Collected data
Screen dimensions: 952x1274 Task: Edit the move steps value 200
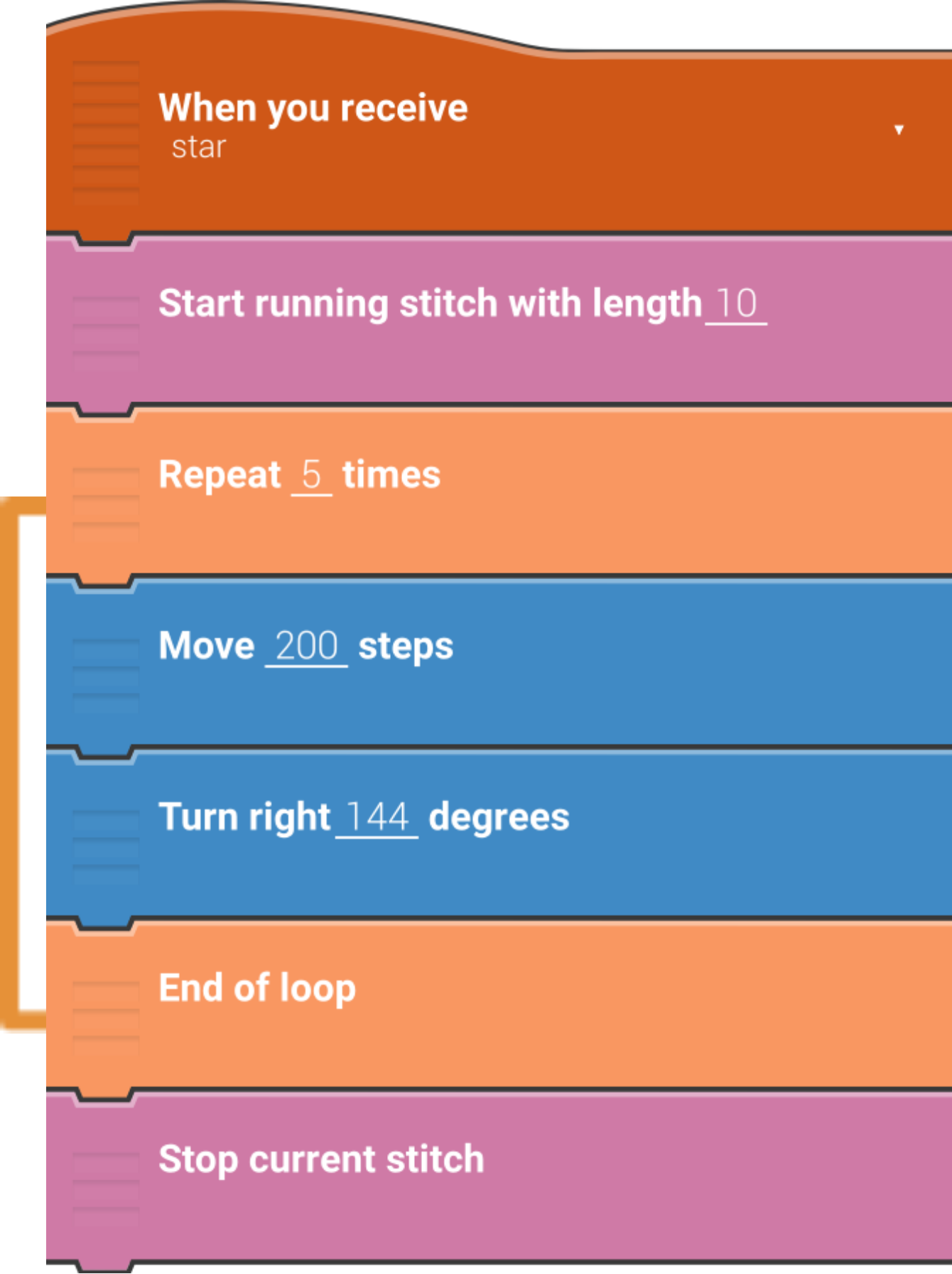(306, 646)
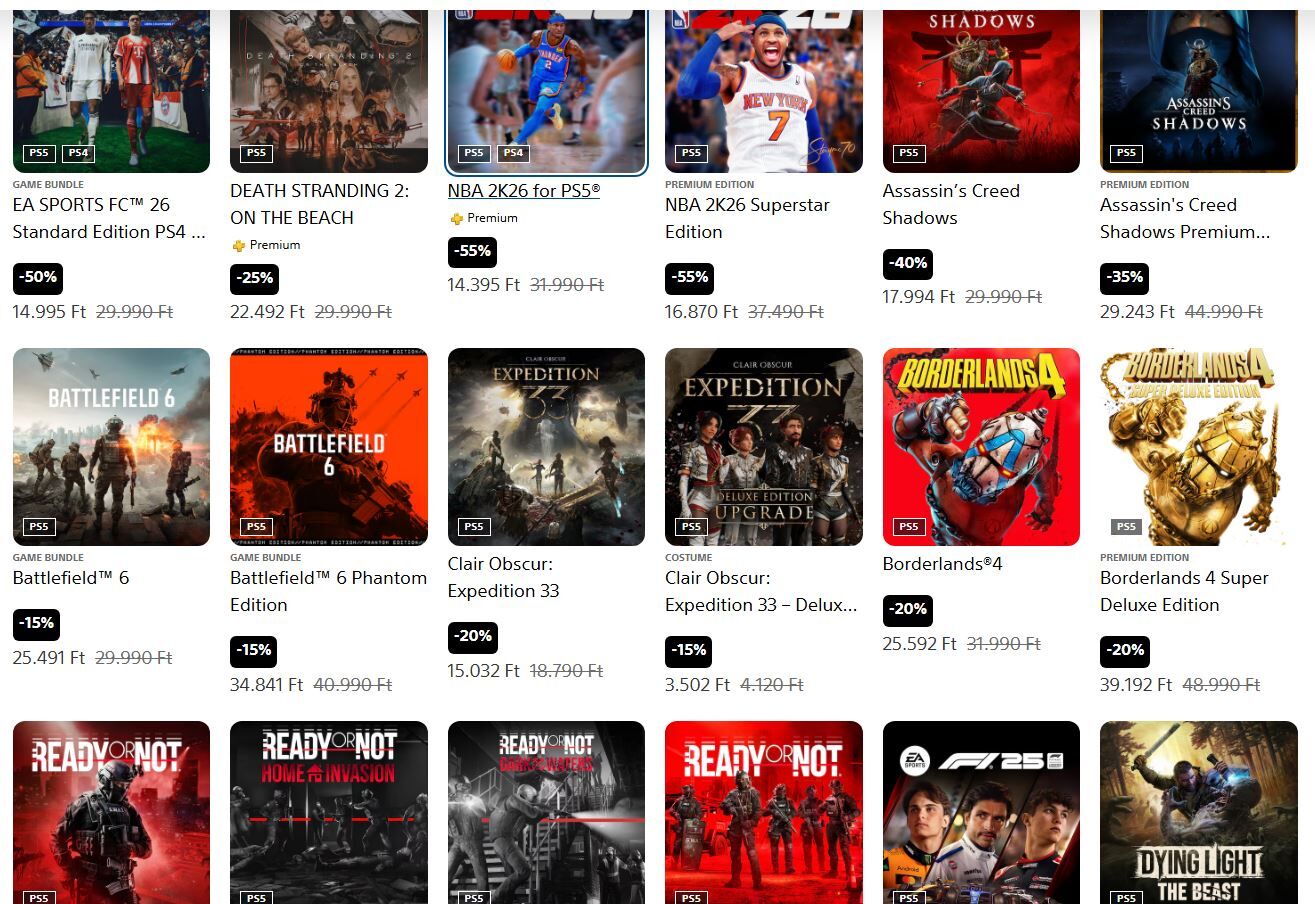The image size is (1315, 904).
Task: Click the -50% badge under EA SPORTS FC 26
Action: click(x=37, y=277)
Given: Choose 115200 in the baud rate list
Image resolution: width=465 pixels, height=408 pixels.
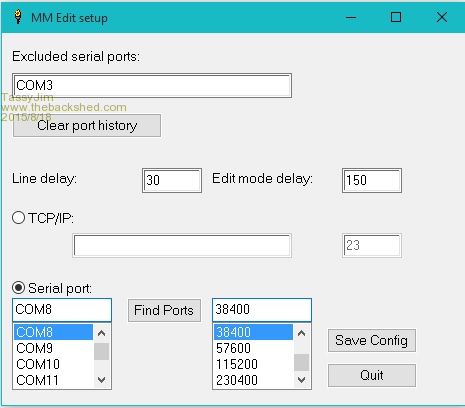Looking at the screenshot, I should pyautogui.click(x=253, y=364).
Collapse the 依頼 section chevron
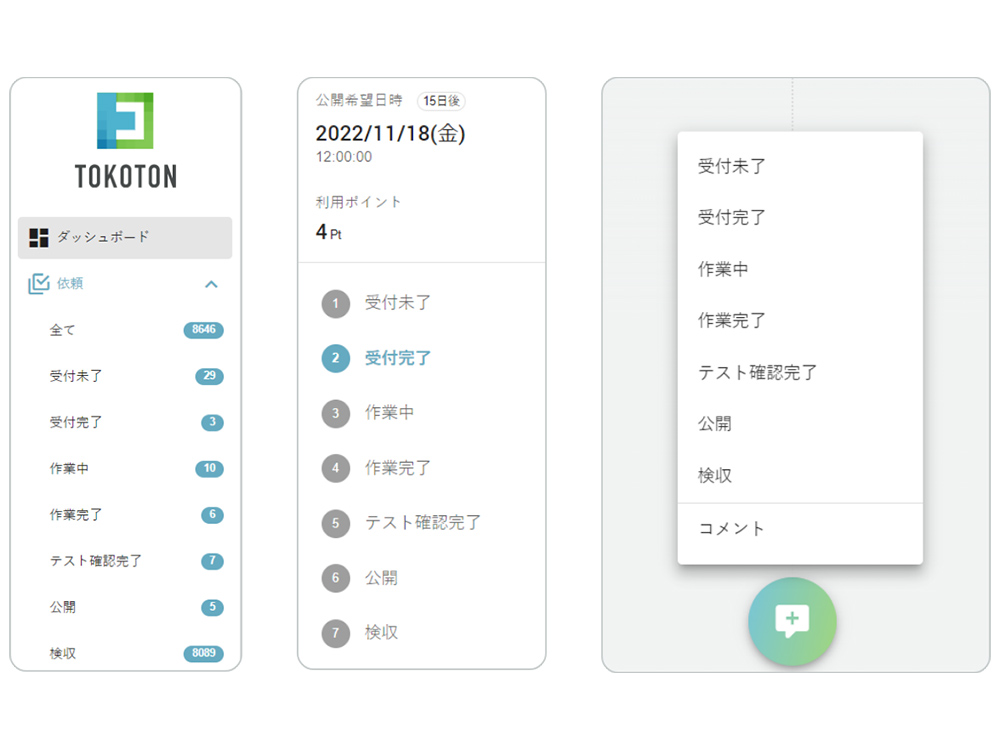Image resolution: width=1000 pixels, height=750 pixels. [211, 284]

What the task asks: Pictures are to be left out; all other data must be returned exactly.

Result of the exercise:
Screen dimensions: 952x1274 Task: Edit the move steps value 200
(306, 646)
The image size is (1315, 904).
Task: Click the -50% badge under EA SPORTS FC 26
Action: click(x=37, y=277)
Given: Choose 115200 in the baud rate list
Image resolution: width=465 pixels, height=408 pixels.
Looking at the screenshot, I should pyautogui.click(x=253, y=364).
Collapse the 依頼 section chevron
Image resolution: width=1000 pixels, height=750 pixels. [211, 284]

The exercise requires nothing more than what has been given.